Kitmos is another OS X malware sample that targets activists. Discovered on an activist’s computer during the Oslo Freedom Forum Workshop, Kitmos takes screenshots and uploads them to a remote command and control server [20]. As the disassembly in Figure 25 shows, the malware invokes the LSSharedFileListInsertItemURL() function to add itself as a login item for the current user. Once registered as a login item, the malware will automatically be (re)executed by the OS whenever the user logs in.

Figure 25. Kitmos’ login item persistence.

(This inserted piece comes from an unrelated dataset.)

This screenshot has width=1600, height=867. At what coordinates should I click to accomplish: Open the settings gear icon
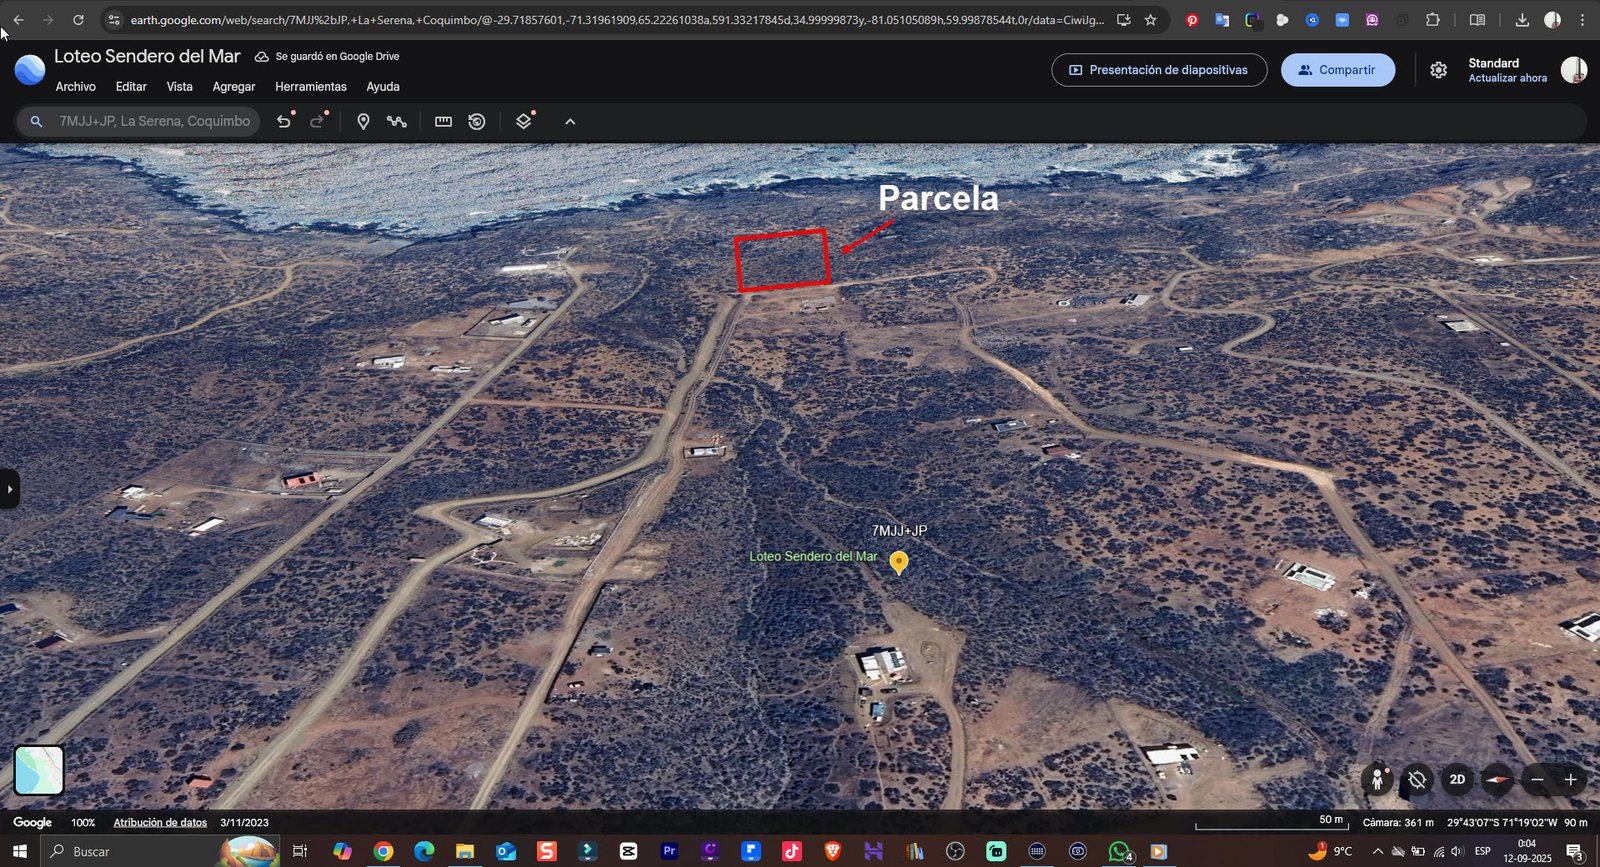pyautogui.click(x=1438, y=70)

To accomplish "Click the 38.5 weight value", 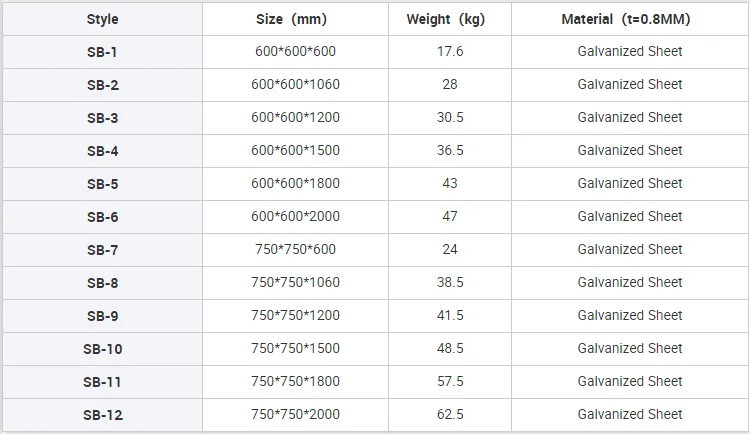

It is fairly common for malware to use social engineering tricks to coerce the user into infecting themselves. Yontoo masquerades as an ‘HD video codec’ to trick users who visit compromised or malicious websites into installing the malware. The malware creates malicious plug-ins for Safari, Firefox and Chrome. This allows the malware to automatically be executed whenever the user launches their browser. Once loaded into the context of the browser’s process content, the plug-ins transmit information about the loaded pages to a remote server as well as injecting ads into the user’s browsing session (see Figure 26).

Figure 26. Yontoo’s browser extension(s) persistence.

Renepo is an older OS X malware sample that disables security mechanisms before downloading and executing other ‘hacker tools’ such as password crackers [21]. Since this malware is a script (which helpfully includes comments), it is easy to understand its installation and persistence logic. As shown in Figure 27, it persists as a startup item.

Figure 27. Renepo’s startup item persistence.

MacProtector is a fake (or ‘rogue’) anti-virus product. When a user visits a compromised or malicious website, MacProtector tries to convince the user that their computer is infected and that they should download an application to ‘fix’ it [22]. Unfortunately, if the user allows the downloaded installer to complete, they become infected with MacProtector. Reverse engineering this malware reveals that it installs itself as a login item. Though this will cause the malware to persist, it will also make it appear in the GUI (as well as in the login item’s plist). (See Figure 28.)

Figure 28. MacProtector’s login item persistence.

The previously discussed OS X malware samples are generally all stand-¬alone binaries or applications. OSX/Clapzok bucks this trend: it is a classic virus that infects binaries both to spread and to gain persistence [23]. It works by injecting viral code into a binary, then hijacking the entry point. However, since Clapzok infects signed apps (without un-signing them), it will likely cause major annoyances and, as a result, will be easily discovered (see Figure 29).

Figure 29. Clapzok’s mach-O infection persistence [23].